MapReduce is a general technique for massively parallel programming developed by Google. It takes its inspiration from ideas in functional programming, but has moved away from that paradigm to a more imperative approach. I have noticed that MapReduce can be expressed naturally, using functional programming techniques, as a form of monad. The standard implementation of MapReduce is the JAVA-based HADOOP framework, which is very complex and somewhat temperamental. Moreover, it is necessary to write HADOOP-specific code into mappers and reducers. My prototype library takes about 100 lines of code and can wrap generic mapper / reducer functions.

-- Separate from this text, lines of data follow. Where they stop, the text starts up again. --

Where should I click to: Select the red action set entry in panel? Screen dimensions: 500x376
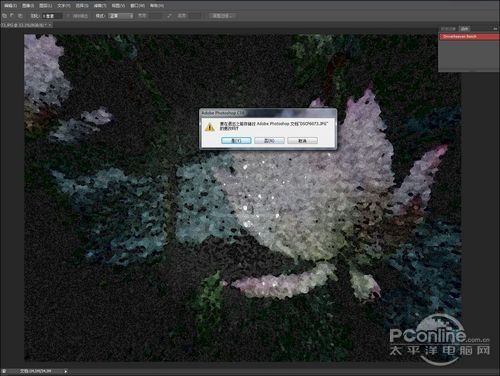tap(469, 36)
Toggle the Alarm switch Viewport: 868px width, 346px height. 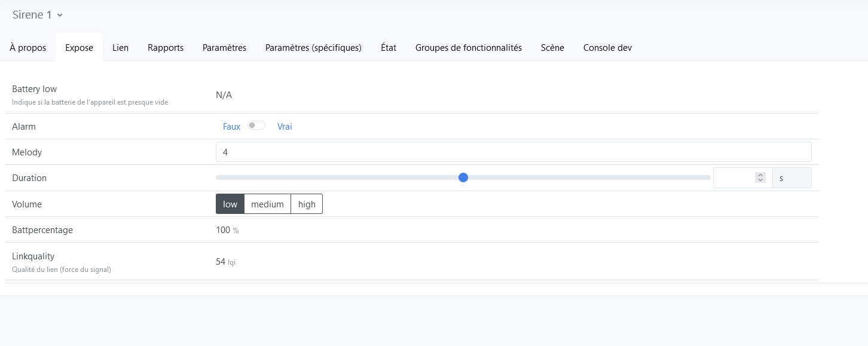(256, 125)
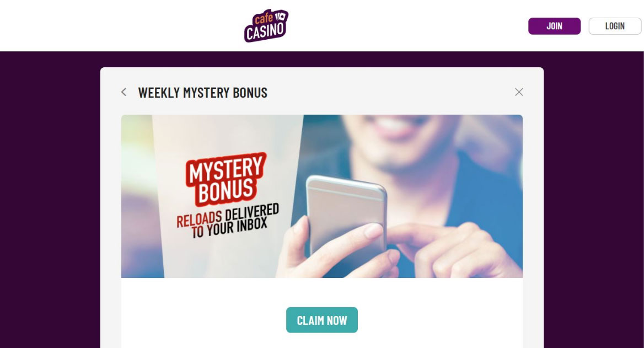Click the word 'CASINO' in the logo
644x348 pixels.
coord(265,32)
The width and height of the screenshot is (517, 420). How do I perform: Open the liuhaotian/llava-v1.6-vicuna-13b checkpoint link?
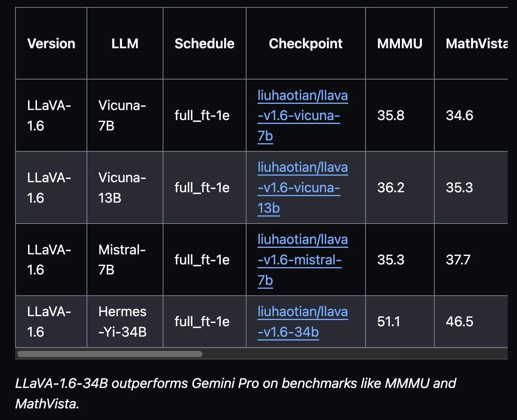302,188
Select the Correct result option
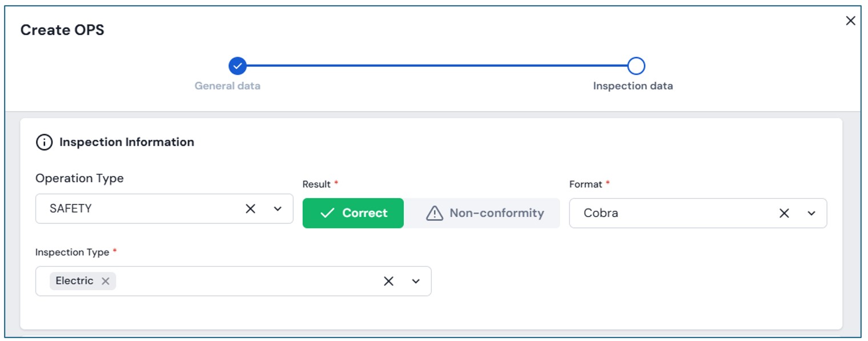The height and width of the screenshot is (341, 868). click(353, 213)
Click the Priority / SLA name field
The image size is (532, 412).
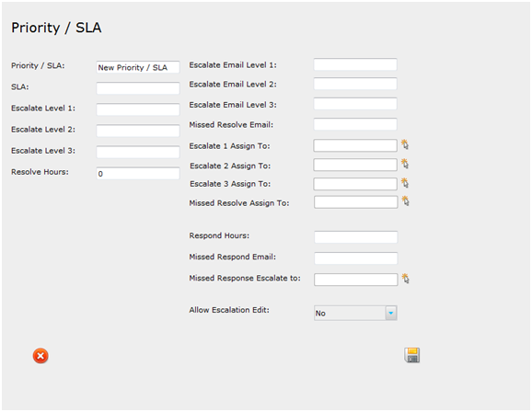click(x=138, y=67)
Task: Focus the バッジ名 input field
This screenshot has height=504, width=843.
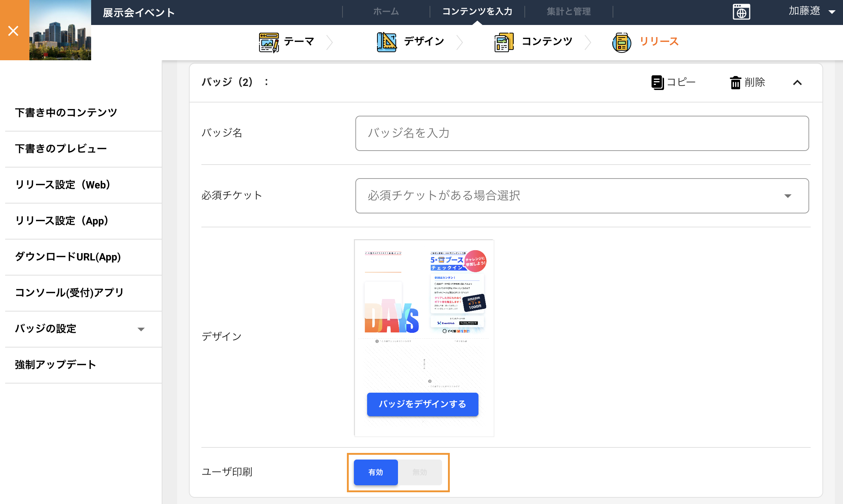Action: 582,133
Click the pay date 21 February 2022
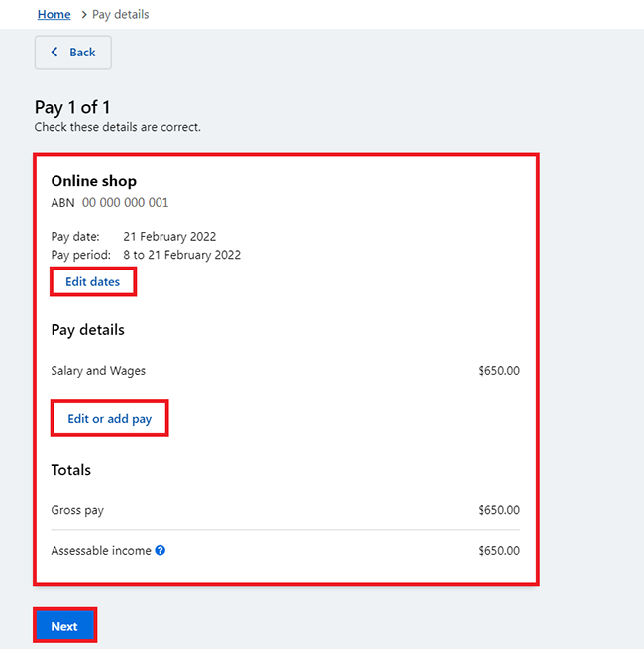The width and height of the screenshot is (644, 649). [169, 237]
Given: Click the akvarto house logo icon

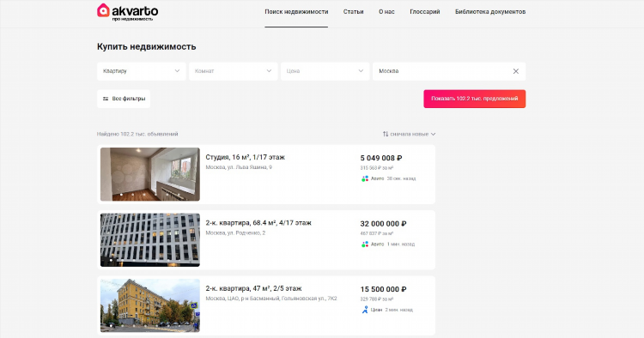Looking at the screenshot, I should coord(103,10).
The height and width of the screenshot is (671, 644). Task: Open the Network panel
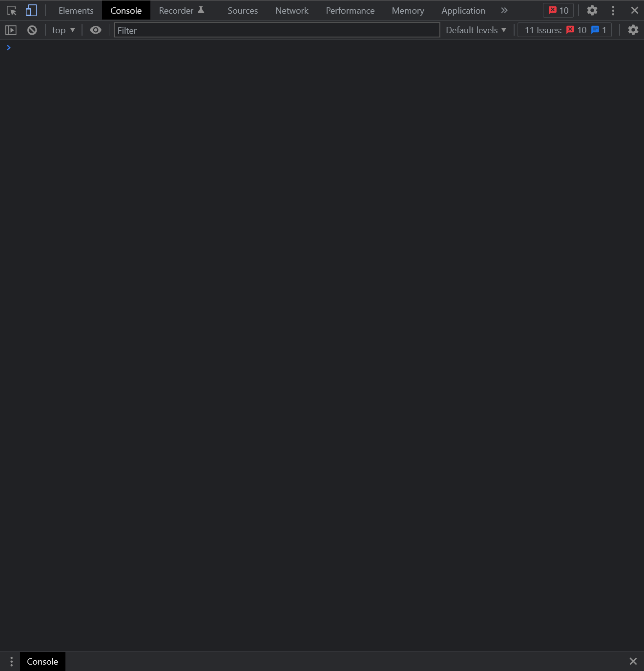pyautogui.click(x=291, y=10)
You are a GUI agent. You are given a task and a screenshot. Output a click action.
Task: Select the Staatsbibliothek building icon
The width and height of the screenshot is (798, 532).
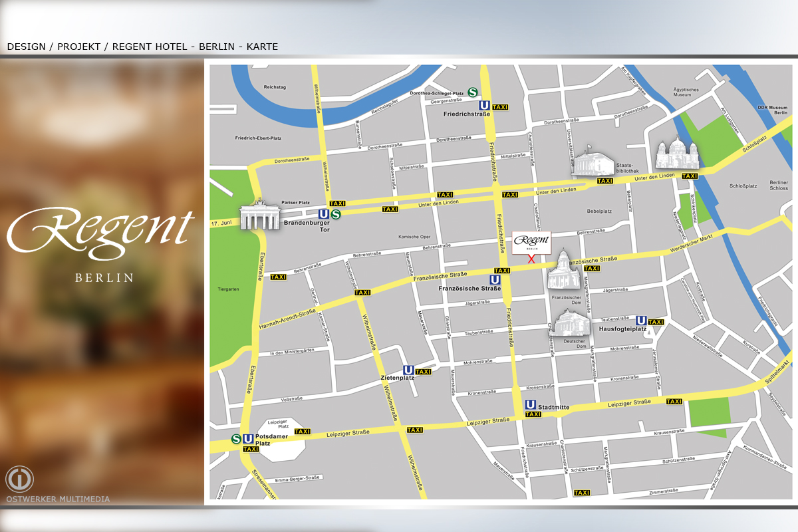591,162
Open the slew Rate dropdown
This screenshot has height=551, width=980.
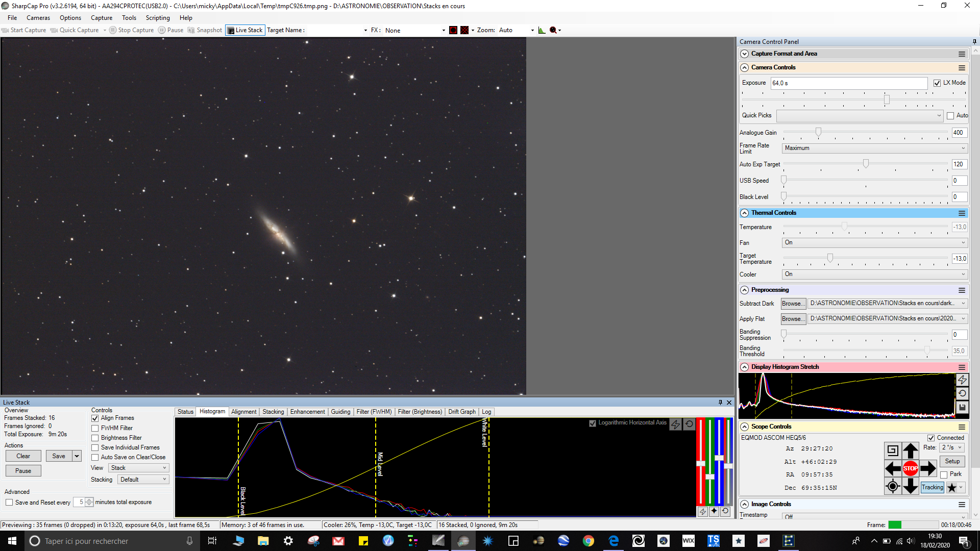(952, 447)
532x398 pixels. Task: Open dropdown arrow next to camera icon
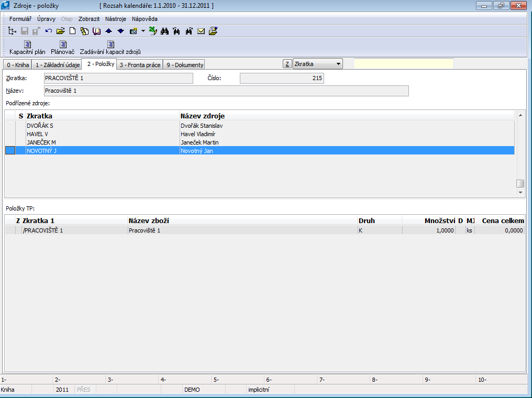click(x=143, y=31)
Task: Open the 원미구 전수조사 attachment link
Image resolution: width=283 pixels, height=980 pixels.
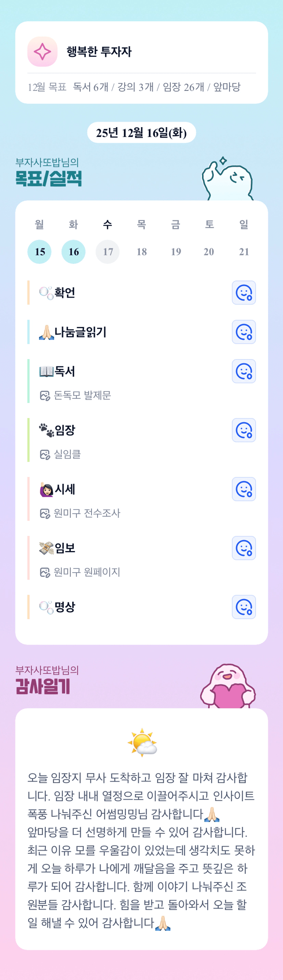Action: click(87, 513)
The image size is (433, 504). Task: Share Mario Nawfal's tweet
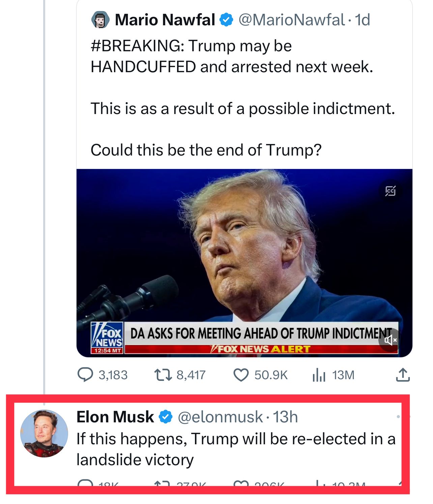(x=403, y=375)
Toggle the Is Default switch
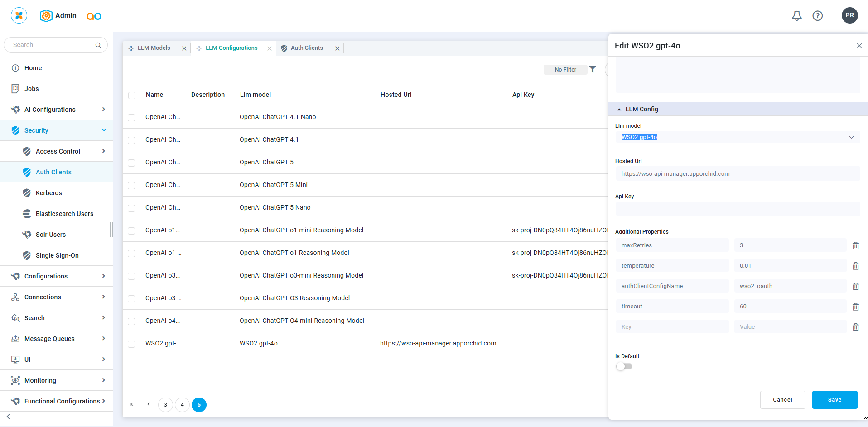868x427 pixels. tap(624, 366)
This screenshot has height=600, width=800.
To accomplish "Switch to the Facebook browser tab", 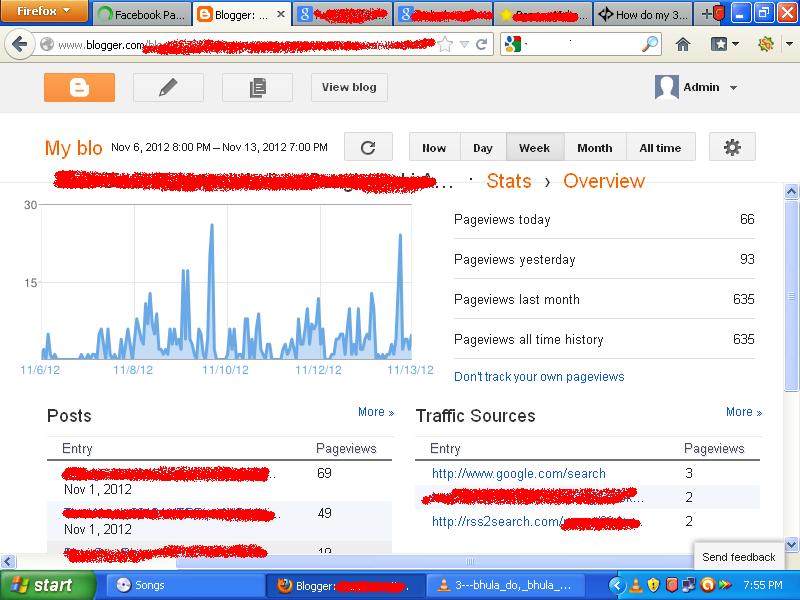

Having shown that we can implement MapReduce as a generalised monad, it transpires that in fact, we can generalise this still further and define a `MapReduceT`

monad transformer, so there is a MapReduce type and operation associated to any monad. In particular, it turns out that the `State`

monad is just the MapReduce type of the monad `Hom a`

of maps `h -> a`

where `h`

is some fixed type.

## Initial Approach

### Why a monad?

What the monadic implementation lets us do is the following:

- Map and reduce look the same.
- You can write a simple wrapper function that takes a mapper / reducer and wraps it in the monad, so authors of mappers / reducers do not need to know anything about the MapReduce framework: they can concentrate on their algorithms.
- All of the guts of MapReduce are hidden in the monad's
`bind`

function - The implementation is naturally parallel
- Making a MapReduce program is trivial:

`... >>= wrapMR mapper >>= wrapMR reducer >>= ...`

### Details

Full details of the implementation and sample code can be found here. I'll just give highlights here.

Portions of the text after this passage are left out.